<<<<

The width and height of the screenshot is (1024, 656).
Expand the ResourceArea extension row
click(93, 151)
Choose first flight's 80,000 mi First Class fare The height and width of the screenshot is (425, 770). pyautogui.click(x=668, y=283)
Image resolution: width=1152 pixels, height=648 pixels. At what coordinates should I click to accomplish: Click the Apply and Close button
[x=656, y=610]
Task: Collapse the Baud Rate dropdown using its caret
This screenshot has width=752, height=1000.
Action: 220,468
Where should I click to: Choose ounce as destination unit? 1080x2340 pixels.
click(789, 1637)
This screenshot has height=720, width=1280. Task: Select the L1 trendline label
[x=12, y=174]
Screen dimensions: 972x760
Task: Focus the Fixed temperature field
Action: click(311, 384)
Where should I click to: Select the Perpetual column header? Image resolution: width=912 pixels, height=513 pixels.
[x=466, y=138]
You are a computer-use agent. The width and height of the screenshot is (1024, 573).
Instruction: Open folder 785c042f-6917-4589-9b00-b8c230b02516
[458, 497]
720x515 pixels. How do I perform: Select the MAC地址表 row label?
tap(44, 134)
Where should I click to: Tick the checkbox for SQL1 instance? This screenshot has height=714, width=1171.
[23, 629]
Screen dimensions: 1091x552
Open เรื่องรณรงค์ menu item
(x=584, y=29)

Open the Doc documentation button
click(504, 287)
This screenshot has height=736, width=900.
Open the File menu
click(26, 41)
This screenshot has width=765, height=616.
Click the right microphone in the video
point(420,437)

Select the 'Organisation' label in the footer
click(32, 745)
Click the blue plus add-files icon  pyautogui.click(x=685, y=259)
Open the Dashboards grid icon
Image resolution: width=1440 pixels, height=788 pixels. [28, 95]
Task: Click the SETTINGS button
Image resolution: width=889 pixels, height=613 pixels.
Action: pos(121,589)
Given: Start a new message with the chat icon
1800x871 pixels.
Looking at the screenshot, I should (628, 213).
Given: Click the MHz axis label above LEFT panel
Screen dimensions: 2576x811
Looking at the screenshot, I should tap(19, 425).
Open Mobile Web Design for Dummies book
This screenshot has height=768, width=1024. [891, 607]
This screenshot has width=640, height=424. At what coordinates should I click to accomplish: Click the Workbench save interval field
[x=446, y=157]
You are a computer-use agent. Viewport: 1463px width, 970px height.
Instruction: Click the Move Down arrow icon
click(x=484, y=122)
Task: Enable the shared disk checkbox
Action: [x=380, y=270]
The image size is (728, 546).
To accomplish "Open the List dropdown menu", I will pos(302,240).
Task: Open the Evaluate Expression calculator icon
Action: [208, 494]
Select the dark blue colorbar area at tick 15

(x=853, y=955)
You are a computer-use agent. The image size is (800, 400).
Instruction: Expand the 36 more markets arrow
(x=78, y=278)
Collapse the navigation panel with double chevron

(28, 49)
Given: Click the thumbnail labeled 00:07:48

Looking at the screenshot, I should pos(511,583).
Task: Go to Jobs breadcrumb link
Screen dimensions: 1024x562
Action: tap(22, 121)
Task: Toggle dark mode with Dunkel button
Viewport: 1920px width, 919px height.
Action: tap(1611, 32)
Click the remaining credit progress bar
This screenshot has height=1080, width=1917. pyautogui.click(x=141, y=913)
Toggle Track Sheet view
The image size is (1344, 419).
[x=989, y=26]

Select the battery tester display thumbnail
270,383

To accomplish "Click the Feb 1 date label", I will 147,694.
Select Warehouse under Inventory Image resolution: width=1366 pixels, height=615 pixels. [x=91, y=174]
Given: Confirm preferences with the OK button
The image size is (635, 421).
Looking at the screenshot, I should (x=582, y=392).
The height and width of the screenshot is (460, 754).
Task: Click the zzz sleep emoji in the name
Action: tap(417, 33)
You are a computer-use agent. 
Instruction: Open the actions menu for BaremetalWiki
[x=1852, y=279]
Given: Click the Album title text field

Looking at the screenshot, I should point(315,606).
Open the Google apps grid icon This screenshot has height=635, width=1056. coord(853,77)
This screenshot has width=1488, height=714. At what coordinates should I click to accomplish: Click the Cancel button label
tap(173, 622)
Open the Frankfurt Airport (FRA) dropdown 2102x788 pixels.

>>>>

### WHAT IS BEING ASKED:
Set down each line exactly as it appears in the data.

### SOLUTION TO THIS TASK:
The width and height of the screenshot is (1024, 656).
Expand the ResourceArea extension row
click(93, 151)
Choose first flight's 80,000 mi First Class fare The height and width of the screenshot is (425, 770). pyautogui.click(x=668, y=283)
Image resolution: width=1152 pixels, height=648 pixels. At what coordinates should I click to accomplish: Click the Apply and Close button
[x=656, y=610]
Task: Collapse the Baud Rate dropdown using its caret
This screenshot has width=752, height=1000.
Action: 220,468
Where should I click to: Choose ounce as destination unit? 1080x2340 pixels.
click(789, 1637)
This screenshot has height=720, width=1280. Task: Select the L1 trendline label
[x=12, y=174]
Screen dimensions: 972x760
Task: Focus the Fixed temperature field
Action: click(311, 384)
Where should I click to: Select the Perpetual column header? Image resolution: width=912 pixels, height=513 pixels.
[x=466, y=138]
You are a computer-use agent. The width and height of the screenshot is (1024, 573).
Instruction: Open folder 785c042f-6917-4589-9b00-b8c230b02516
[458, 497]
720x515 pixels. How do I perform: Select the MAC地址表 row label?
tap(44, 134)
Where should I click to: Tick the checkbox for SQL1 instance? This screenshot has height=714, width=1171.
[23, 629]
Screen dimensions: 1091x552
Open เรื่องรณรงค์ menu item
(x=584, y=29)

Open the Doc documentation button
click(504, 287)
This screenshot has height=736, width=900.
Open the File menu
click(26, 41)
This screenshot has width=765, height=616.
Click the right microphone in the video
point(420,437)

Select the 'Organisation' label in the footer
click(32, 745)
Click the blue plus add-files icon  pyautogui.click(x=685, y=259)
Open the Dashboards grid icon
Image resolution: width=1440 pixels, height=788 pixels. [28, 95]
Task: Click the SETTINGS button
Image resolution: width=889 pixels, height=613 pixels.
Action: pos(121,589)
Given: Start a new message with the chat icon
1800x871 pixels.
Looking at the screenshot, I should (628, 213).
Given: Click the MHz axis label above LEFT panel
Screen dimensions: 2576x811
Looking at the screenshot, I should tap(19, 425).
Open Mobile Web Design for Dummies book
This screenshot has height=768, width=1024. [891, 607]
This screenshot has width=640, height=424. At what coordinates should I click to accomplish: Click the Workbench save interval field
[x=446, y=157]
You are a computer-use agent. Viewport: 1463px width, 970px height.
Instruction: Click the Move Down arrow icon
click(x=484, y=122)
Task: Enable the shared disk checkbox
Action: [x=380, y=270]
The image size is (728, 546).
To accomplish "Open the List dropdown menu", I will pos(302,240).
Task: Open the Evaluate Expression calculator icon
Action: [208, 494]
Select the dark blue colorbar area at tick 15

(x=853, y=955)
You are a computer-use agent. The image size is (800, 400).
Instruction: Expand the 36 more markets arrow
(x=78, y=278)
Collapse the navigation panel with double chevron

(28, 49)
Given: Click the thumbnail labeled 00:07:48

Looking at the screenshot, I should pos(511,583).
Task: Go to Jobs breadcrumb link
Screen dimensions: 1024x562
Action: tap(22, 121)
Task: Toggle dark mode with Dunkel button
Viewport: 1920px width, 919px height.
Action: tap(1611, 32)
Click the remaining credit progress bar
This screenshot has height=1080, width=1917. pyautogui.click(x=141, y=913)
Toggle Track Sheet view
The image size is (1344, 419).
[x=989, y=26]

Select the battery tester display thumbnail
270,383

To accomplish "Click the Feb 1 date label", I will 147,694.
Select Warehouse under Inventory Image resolution: width=1366 pixels, height=615 pixels. [x=91, y=174]
Given: Confirm preferences with the OK button
The image size is (635, 421).
Looking at the screenshot, I should (x=582, y=392).
The height and width of the screenshot is (460, 754).
Task: Click the zzz sleep emoji in the name
Action: tap(417, 33)
You are a computer-use agent. 
Instruction: Open the actions menu for BaremetalWiki
[x=1852, y=279]
Given: Click the Album title text field

Looking at the screenshot, I should point(315,606).
Open the Google apps grid icon This screenshot has height=635, width=1056. coord(853,77)
This screenshot has width=1488, height=714. At what coordinates should I click to accomplish: Click the Cancel button label
tap(173, 622)
Open the Frankfurt Airport (FRA) dropdown 2102x788 pixels.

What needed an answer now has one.